細胞免疫熒光主要用于蛋白定位研究、相互作用研究和細胞信號轉導研究。該方法是將免疫學方法與熒光標記技術相結合，研究特異波形蛋白在細胞內的分布情況，從而來鑒定成纖維細胞[24]。成纖維細胞培養貼壁后，棄去細胞培養液，通過添加0.4%多聚甲醛固定10min，用0.3%TritonX-100 的滲透，室溫透化破膜20min，然后用PBS 再洗3 次。用山羊血清封閉，室溫孵育2h，然后棄封閉液滴加一抗波形蛋白(在PBS 中稀釋1：100)，4℃孵育過夜。24 h 后，從4℃冰箱中取出復溫1h 后棄一抗，用PBS 漂洗，避光條件下加入二抗孵育，37℃孵育避光中放置2h，棄二抗，在最后的洗滌過程中，用DAPI 染色標記細胞核。陰性對照（不加一抗）進行類似處理。最后用蒸餾水清洗培養皿，在200 倍放大的熒光倒置顯微鏡上計數每孔表達總數。

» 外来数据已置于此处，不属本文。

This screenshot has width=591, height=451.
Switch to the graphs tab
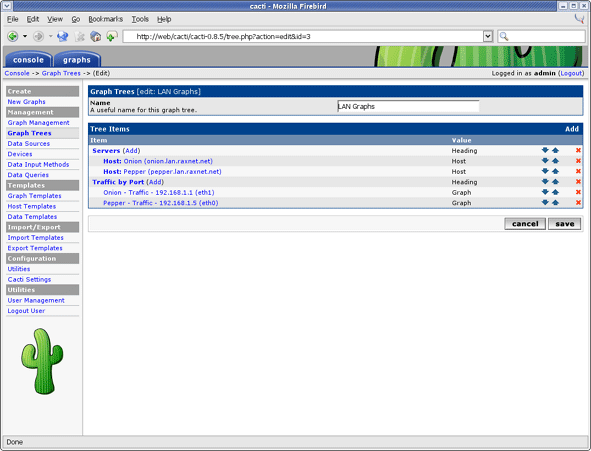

純度計算方法為：Vim 陽性表達數目/標記細胞數目（如DAPI）的比值可知其純度。

根據Budel 和Djabali[25]的報道，免疫熒光檢測發現成纖維細胞標志蛋白（Vim）染色呈綠色熒光(陽性)，DAPI 染核呈藍色。細胞純度達到95%以上，表明分化后的細胞具有成纖維細胞特性。

3 用途

由于成纖維細胞具有間質表型，波形蛋白在所有類型的成纖維細胞中均高表達。這使得波形蛋白作為一種通過免疫熒光和免疫組化染色來直觀識別成纖維細胞群體的常用方法被廣泛使用[26]。波形蛋白是鑒定成纖維細胞的標志，梭形、核圓形是其主要形態特征之一。通過成纖維細胞內標記物(波形蛋白)的表達來表征細胞群體，在成纖維細胞中，波形蛋白參與許多對組織修復和再生至關重要的過程，包括細胞遷移、增殖、分化、血管生成、細胞外基質重塑和免疫反應等[27]。由于波形蛋白作為一種間質細胞標記物，主要用于成纖維細胞鑒定的基礎。為方便更好分離純化成纖維細胞，在做有關于任何動物的成纖維細胞時都可用上述方法去鑒定。

4 總結與展望

雖然牛耳成纖維細胞已被證實存在于皮膚中，但由于混雜多種雜細胞。根據標志蛋白分別用HE 染色、RT-PCR、Western blot 和免疫細胞熒光檢測分析表明成纖維細胞特性，為成纖維細胞的研究和應用提供便捷的路徑，并為細胞育種及體細胞核移植牛的培育奠定基礎[28]。